[Questions on the material]
1. Using the piece on Van der Poel's prey drive, answer each question:
(a) How much does Hera weigh?
(b) Which teammate did Van der Poel put on the front of Milano-Sanremo?
(c) How much slower than the 1996 record was the Cipressa climbed?
2. Resume the piece on Van der Poel's prey drive, picking up right after its final sentence about the attack on the Poggio.

[Provided passage]
Prey Drive

I’ve spent quite a bit of time over the past couple of years working with my Malinois, Hera. She began life as a K9 trainee, but upon their realizing that at 45-pounds she’d be too small for the job (perfect for us), my girl went on the market and we snapped her up. Her defining feature, besides the crazy athleticism, is her prey drive. Give Hera a mission, ball, frisbee, (human in her previous life) whatever, and she’ll go through walls to get to it.

Mathieu Van der Poel has that same raw prey drive - the only way I can explain him. He actually resembles a Malinois: an extreme mix of pure athletic ability, coordination, elegance, speed and power, and he even seems to share that same death stare that makes them so forbidding. The Dutchman was certainly on the hunt this Saturday, and his attitude during the race showed that nothing was going to escape his hungry jaws.

His supreme confidence was on display in Milano-Sanremo, from putting teammate Sylvan Didier on the front to command the race for the first 200-kliometers to his general demeanor in the peloton. Ever see Van der Poel take a sticky bottle? I’ve not; instead, he always grabs them hard and just keeps going, not wanting the slightest interruption to his prey drive focus.

There was a telling moment on the Cipressa: Pogačar was attacking, VdP was a few meters behind and there was a soigneur holding a bottle out. VdP actually slowed, allowing Pogi to gain five meters or so, and took the bottle before reaccelerating back up to the Slovenian. Now imagine, the Cipressa is being climbed at record speed (24” slower than the 1996 record), Pogačar is attacking as only he can do, and VdP has the confidence to lose the wheel, calmly take the bottle and then right back to the business of racing up the famed climb faster than any human has ever done before. He even attacked Pogie on the Poggio.

[Supplied entries]

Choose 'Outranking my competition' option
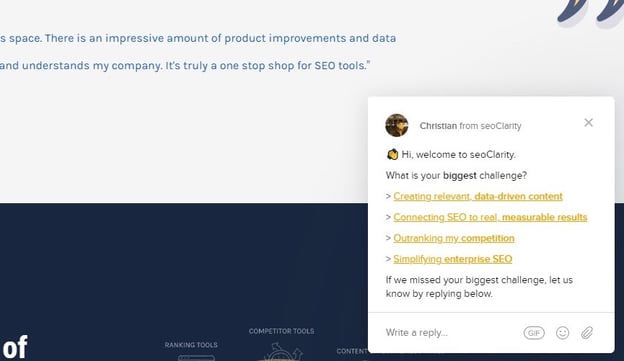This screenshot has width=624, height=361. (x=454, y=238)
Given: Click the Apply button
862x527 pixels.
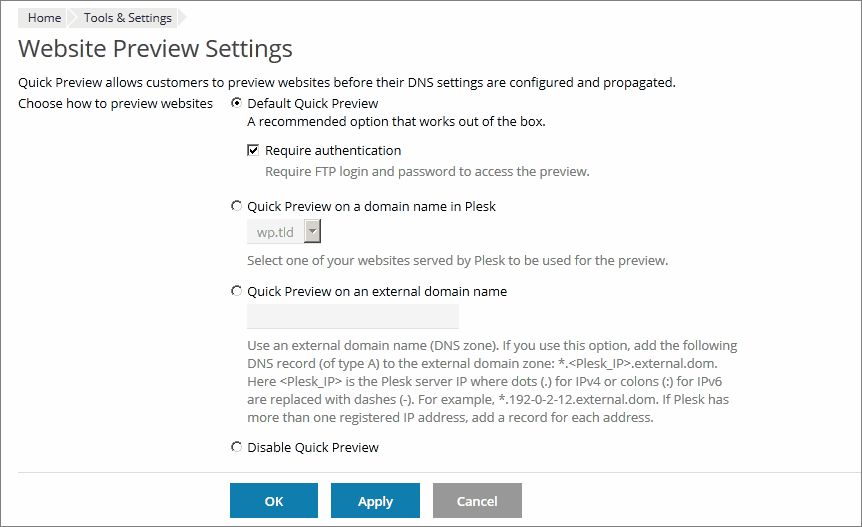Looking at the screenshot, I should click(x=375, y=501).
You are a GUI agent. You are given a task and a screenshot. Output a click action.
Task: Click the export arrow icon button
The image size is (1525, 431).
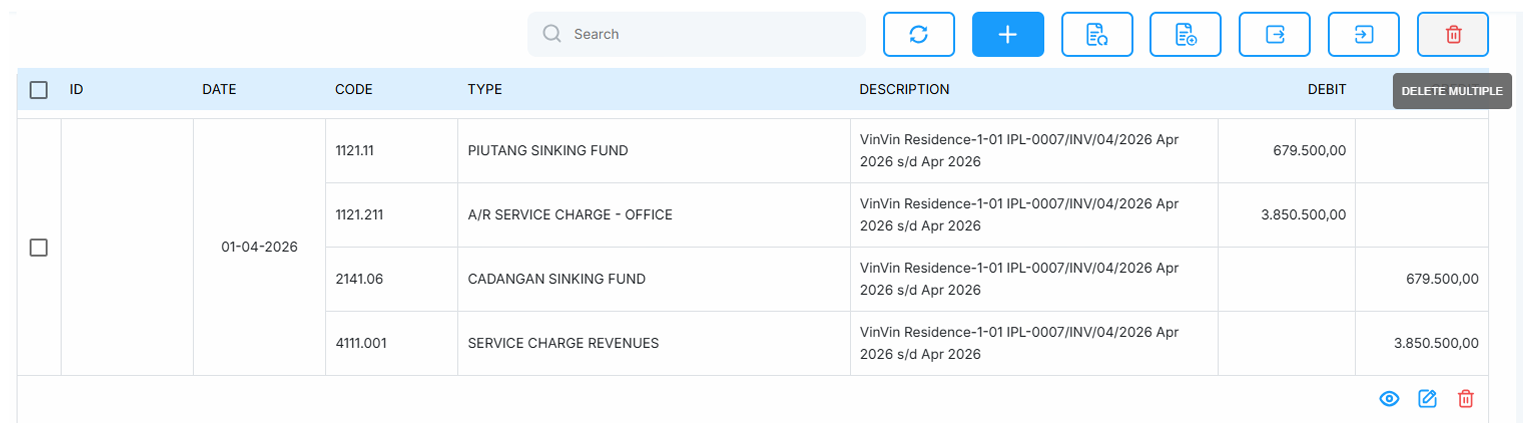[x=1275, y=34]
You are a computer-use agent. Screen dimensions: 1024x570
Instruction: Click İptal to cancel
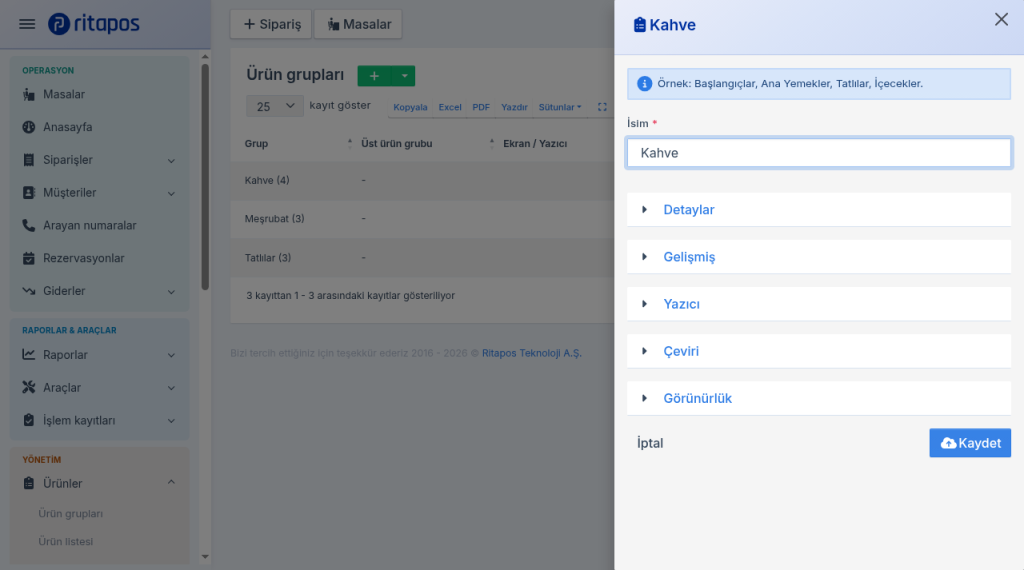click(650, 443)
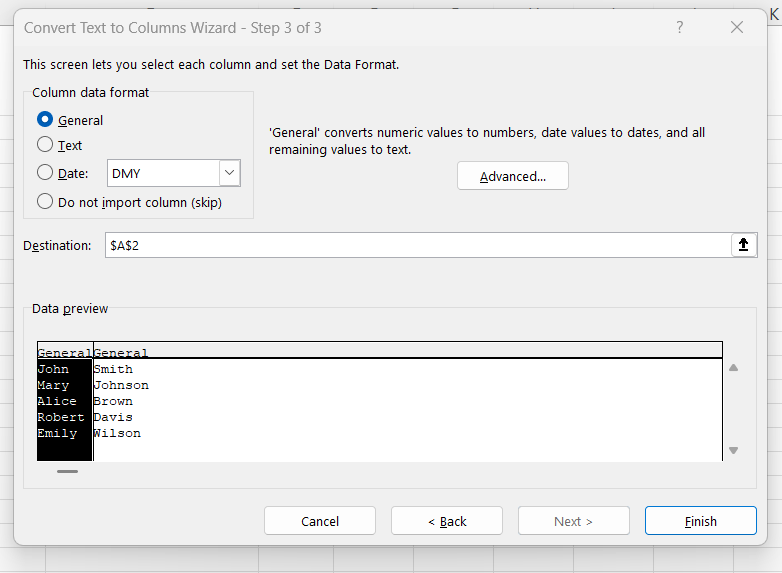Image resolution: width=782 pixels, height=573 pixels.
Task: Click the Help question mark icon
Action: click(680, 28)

[Replies]
1.
(a) 45 pounds
(b) Sylvan Didier
(c) 24”

2.
Van der Poel’s winning sprint was a marvel of aggression. Always keep ‘em guessing: this winter, knowing that he was considered a ‘short’ explosive sprinter, VdP worked on his long sprint. On the Via Roma, the Dutchman, looking back, seeing Pogačar setting up a run, launched, in a very big gear – Ganna was undergeared – from the front with 300-meters to the finish. They struggled just to stay in his wake. Instinct, confidence, extreme prey drive, all working together to gift us, the viewers, a most remarkable experience, one that opens the season in a perfect way.

One last observation: in watching the slo-mo of the sprint, VdP was the one with the most perfect control of this body. Look at how perfectly coordinated his hip and leg movements are, the power seemingly squeezing out of his center. Pogačar and Ganna are all over the place by comparison. A sign that he was the freshest as well as the fastest.